— start —

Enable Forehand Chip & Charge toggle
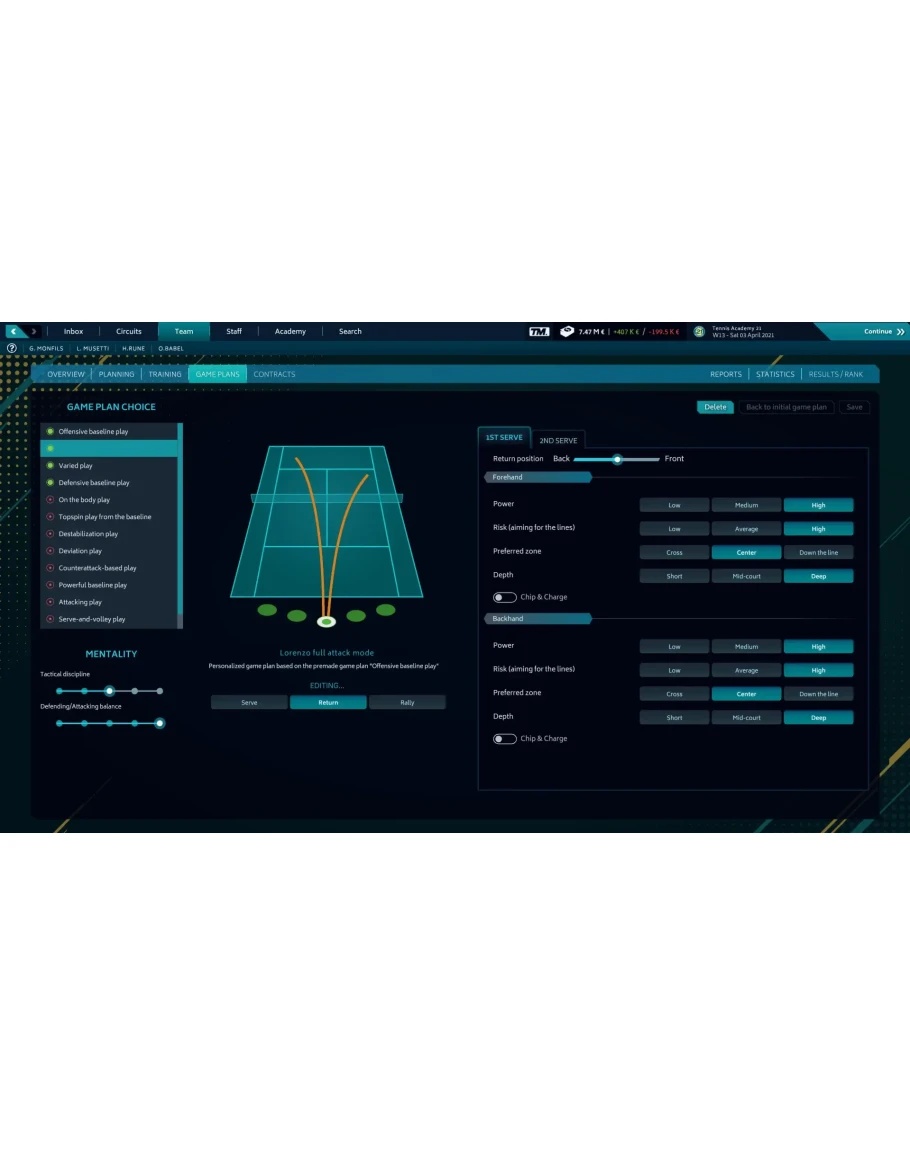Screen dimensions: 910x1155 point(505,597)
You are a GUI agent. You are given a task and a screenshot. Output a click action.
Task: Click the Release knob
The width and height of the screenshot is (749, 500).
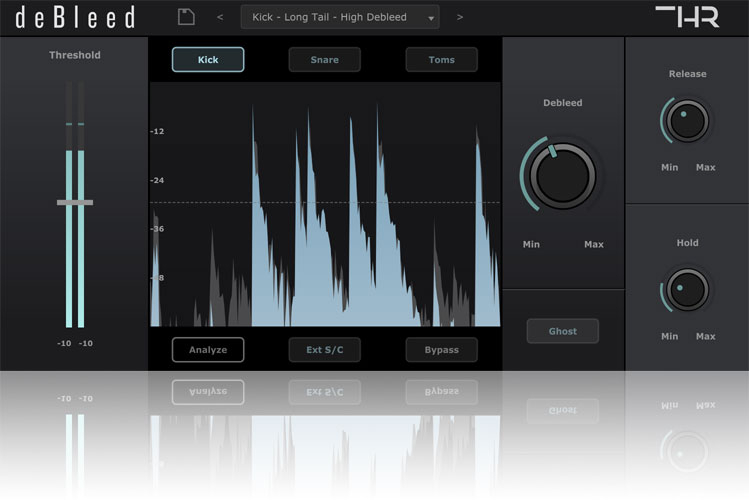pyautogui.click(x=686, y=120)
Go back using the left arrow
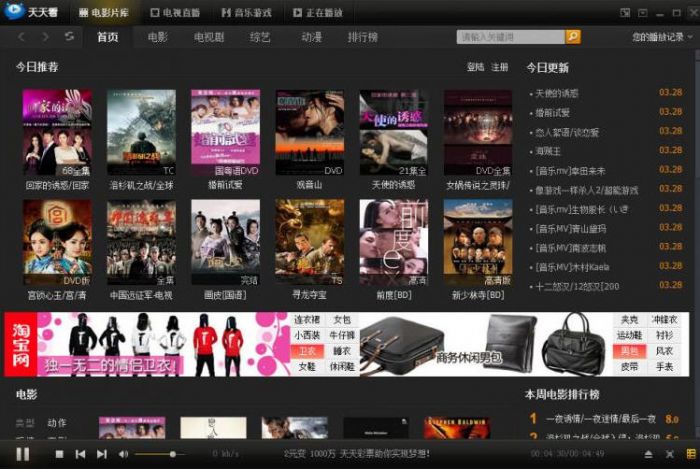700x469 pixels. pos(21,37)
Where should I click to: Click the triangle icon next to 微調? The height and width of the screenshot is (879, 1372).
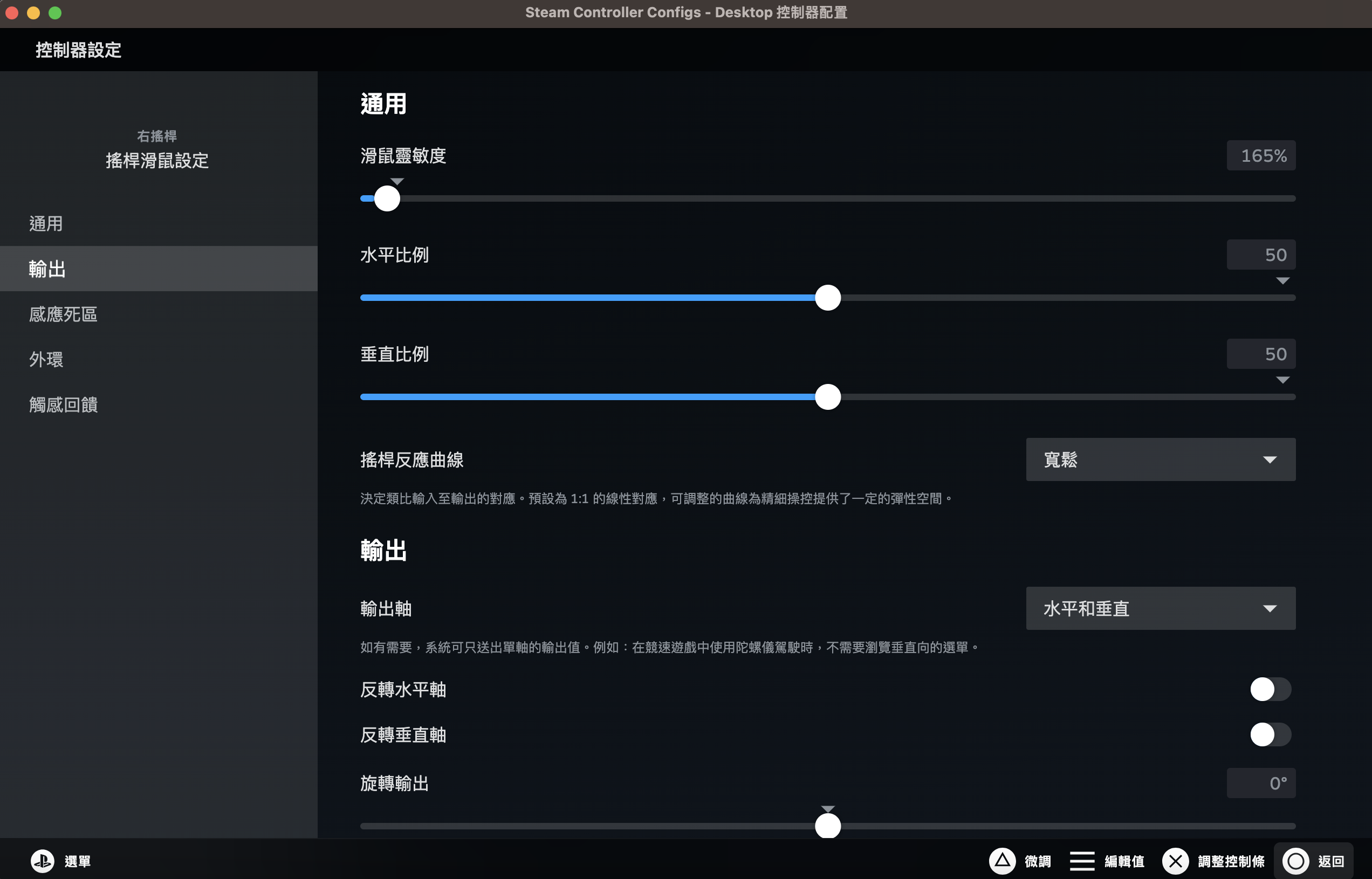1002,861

— end —

Can you format the lines above as a JSON list of strings, one string per line with blank lines dropped and the pictures left out?

- _TASK RESULT_:
[
  "Enable Forehand Chip & Charge toggle",
  "Screen dimensions: 910x1155 point(505,597)",
  "You are a GUI agent. You are given a task and a screenshot. Output a click action.",
  "Task: Click the Release knob",
  "The width and height of the screenshot is (749, 500).",
  "pyautogui.click(x=686, y=120)",
  "Go back using the left arrow",
  "700x469 pixels. pos(21,37)",
  "Where should I click to: Click the triangle icon next to 微調? The height and width of the screenshot is (879, 1372).",
  "1002,861"
]